PROBLEM REQUIREMENTS: Starting with the line that has "Task: Choose the track titled 1979" in the records below and stopping after the line that has "The width and", output every line exactly and nothing else; skip pictures.

DATA RECORDS:
== Segment start ==

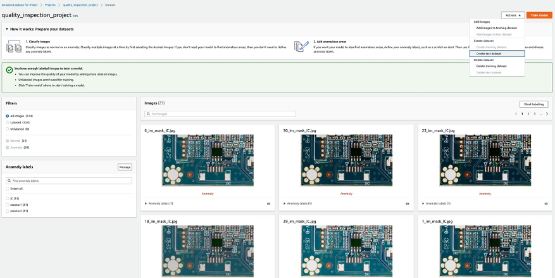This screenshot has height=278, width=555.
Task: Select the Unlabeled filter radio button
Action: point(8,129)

== Segment end ==
== Segment start ==

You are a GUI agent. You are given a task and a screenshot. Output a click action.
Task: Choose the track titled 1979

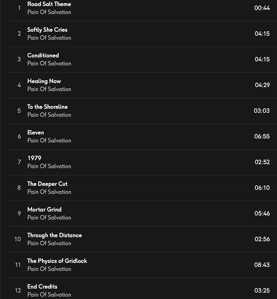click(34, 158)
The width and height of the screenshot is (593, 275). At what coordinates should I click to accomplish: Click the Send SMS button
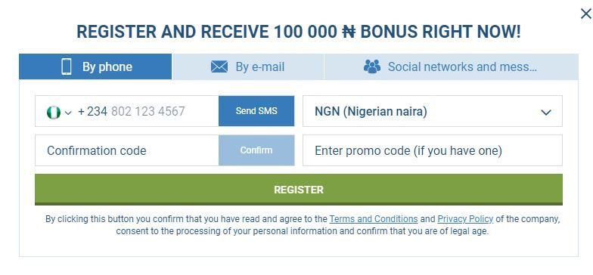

== Segment end ==

RESPONSE TO THE EXERCISE:
Task: Choose the track titled 1979

click(34, 158)
The width and height of the screenshot is (593, 275). At what coordinates should I click to accomplish: Click the Send SMS button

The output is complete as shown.